What this blog is for:

My blog is not to help survivors recover, it is to have the 10 million yearly stroke survivors light fires underneath their doctors, stroke hospitals and stroke researchers to get stroke solved. 100% recovery. The stroke medical world is completely failing at that goal, they don't even have it as a goal. Shortly after getting out of the hospital and getting NO information on the process or protocols of stroke rehabilitation and recovery I started searching on the internet and found that no other survivor received useful information. This is an attempt to cover all stroke rehabilitation information that should be readily available to survivors so they can talk with informed knowledge to their medical staff. It lays out what needs to be done to get stroke survivors closer to 100% recovery. It's quite disgusting that this information is not available from every stroke association and doctors group.

Wednesday, June 8, 2022

Explicit versus implicit lower extremity sensory retraining for post-stroke chronic sensory deficits: a randomized controlled trial

 Hopefully your doctor and therapists can explain explicit vs. implicit and create EXACT PROTOCOLS  on their use.  But since this is for chronic you are no longer seeing medical professionals so you have to hope someone in stroke has enough brains to post these protocols in a publicly available place and has the wherewithal to reach all past survivors.

Explicit versus implicit lower extremity sensory retraining for post-stroke chronic sensory deficits: a randomized controlled trial

Received 02 Nov 2021, Accepted 15 May 2022, Published online: 01 Jun 2022
 

Purpose

Sensory impairment post-stroke limits rehabilitation of balance and gait. This study aims to compare the effect of explicit sensory retraining (ESR) versus implicit repeated exposure (IRE) to stimuli of the lower extremity, assessing their effects on sensation, balance, and gait in individuals with chronic post-stroke sensory impairment.

Materials and methods

A two-arm parallel double-blind multicenter randomized controlled trial was conducted in physical therapy outpatient clinics. Volunteers with chronic sensory impairment post-stroke participated in 10 sessions of 45 min ESR or IRE, according to a detailed protocol. Outcome measures assessed sensation, balance, mobility, and participation.

Results

A total of 64 participants were recruited (ESR, n = 34; IRE, n = 30). The intention-to-treat pre-post analysis demonstrated clinically meaningful changes for both interventions (10–31% improvement for the various measures), with no between-group difference or time × group interaction. The effect size for the time effect varied, with the largest being 0.63 for the miniBEST.

Conclusions

Sensory rehabilitation treatment by either ESR or IRE led to similar clinically significant changes in the performance of the lower extremity and participation in subjects with sensory loss post-stroke. Both treatment protocols are easy to implement in an outpatient clinic.  

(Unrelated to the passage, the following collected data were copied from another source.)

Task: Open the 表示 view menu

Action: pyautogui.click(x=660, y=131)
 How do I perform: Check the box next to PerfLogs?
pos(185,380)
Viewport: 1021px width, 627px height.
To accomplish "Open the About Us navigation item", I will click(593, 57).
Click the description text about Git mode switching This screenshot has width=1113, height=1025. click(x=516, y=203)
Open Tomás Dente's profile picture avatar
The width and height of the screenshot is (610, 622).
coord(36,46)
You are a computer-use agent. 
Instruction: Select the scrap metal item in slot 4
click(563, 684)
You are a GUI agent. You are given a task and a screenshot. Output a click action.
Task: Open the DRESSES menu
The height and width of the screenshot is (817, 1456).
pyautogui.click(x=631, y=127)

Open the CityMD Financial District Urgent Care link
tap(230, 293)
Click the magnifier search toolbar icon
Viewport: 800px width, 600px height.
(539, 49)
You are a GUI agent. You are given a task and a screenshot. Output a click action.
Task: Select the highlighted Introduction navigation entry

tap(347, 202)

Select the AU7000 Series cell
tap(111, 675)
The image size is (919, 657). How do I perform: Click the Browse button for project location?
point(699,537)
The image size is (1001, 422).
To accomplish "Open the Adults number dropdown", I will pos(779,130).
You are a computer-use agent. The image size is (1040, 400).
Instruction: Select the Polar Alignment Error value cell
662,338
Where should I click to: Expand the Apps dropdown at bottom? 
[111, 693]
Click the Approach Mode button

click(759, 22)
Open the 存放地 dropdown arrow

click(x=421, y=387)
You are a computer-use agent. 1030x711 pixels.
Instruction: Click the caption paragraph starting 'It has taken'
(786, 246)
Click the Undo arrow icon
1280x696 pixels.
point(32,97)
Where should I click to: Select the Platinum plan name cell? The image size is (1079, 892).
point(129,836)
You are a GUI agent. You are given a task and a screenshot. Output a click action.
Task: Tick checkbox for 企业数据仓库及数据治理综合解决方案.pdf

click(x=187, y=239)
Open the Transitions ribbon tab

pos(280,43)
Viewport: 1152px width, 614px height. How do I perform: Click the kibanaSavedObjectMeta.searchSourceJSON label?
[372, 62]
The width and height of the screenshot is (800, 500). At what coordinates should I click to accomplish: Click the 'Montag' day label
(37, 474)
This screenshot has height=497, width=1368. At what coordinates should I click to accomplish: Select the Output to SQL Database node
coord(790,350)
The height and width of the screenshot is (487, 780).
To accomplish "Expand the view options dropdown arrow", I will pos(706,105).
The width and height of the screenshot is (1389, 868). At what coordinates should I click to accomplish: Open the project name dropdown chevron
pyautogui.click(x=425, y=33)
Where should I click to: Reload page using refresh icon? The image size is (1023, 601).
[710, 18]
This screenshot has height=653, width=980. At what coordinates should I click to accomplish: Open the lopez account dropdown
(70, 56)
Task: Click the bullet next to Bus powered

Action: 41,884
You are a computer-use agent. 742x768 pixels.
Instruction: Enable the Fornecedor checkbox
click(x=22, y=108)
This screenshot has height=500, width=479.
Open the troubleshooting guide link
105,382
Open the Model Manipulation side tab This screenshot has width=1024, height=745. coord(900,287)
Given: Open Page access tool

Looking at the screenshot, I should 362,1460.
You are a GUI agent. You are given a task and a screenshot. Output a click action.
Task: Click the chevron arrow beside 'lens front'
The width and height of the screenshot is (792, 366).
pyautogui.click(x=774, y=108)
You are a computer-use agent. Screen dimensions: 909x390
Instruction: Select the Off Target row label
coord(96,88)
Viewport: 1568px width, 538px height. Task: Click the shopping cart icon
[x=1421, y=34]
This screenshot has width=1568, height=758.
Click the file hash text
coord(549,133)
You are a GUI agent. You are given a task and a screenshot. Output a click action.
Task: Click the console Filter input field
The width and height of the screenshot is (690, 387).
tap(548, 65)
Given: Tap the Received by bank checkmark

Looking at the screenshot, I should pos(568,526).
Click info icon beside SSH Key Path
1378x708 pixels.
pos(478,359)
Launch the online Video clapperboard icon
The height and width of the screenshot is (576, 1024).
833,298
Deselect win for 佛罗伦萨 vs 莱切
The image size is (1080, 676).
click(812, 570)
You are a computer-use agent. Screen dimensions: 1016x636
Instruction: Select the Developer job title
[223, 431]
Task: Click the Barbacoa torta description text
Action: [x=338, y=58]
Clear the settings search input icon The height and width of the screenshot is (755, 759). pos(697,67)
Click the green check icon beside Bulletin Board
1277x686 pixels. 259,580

ClinicalTrials.gov registration:

NCT01988220.

  • Implications for rehabilitation

  • Standardized, structured, sensory-focused training can improve balance and gait in subjects with chronic post-stroke sensory impairment.

  • Both explicit and implicit learning-based sensory protocols focused on the lower extremity effectively improved balance, mobility, and gait abilities, resulting in enhanced participation of individuals in the chronic post-stroke phase.

  • A series of ten 45-minute treatment sessions in outpatient clinics lead to clinically significant improvements.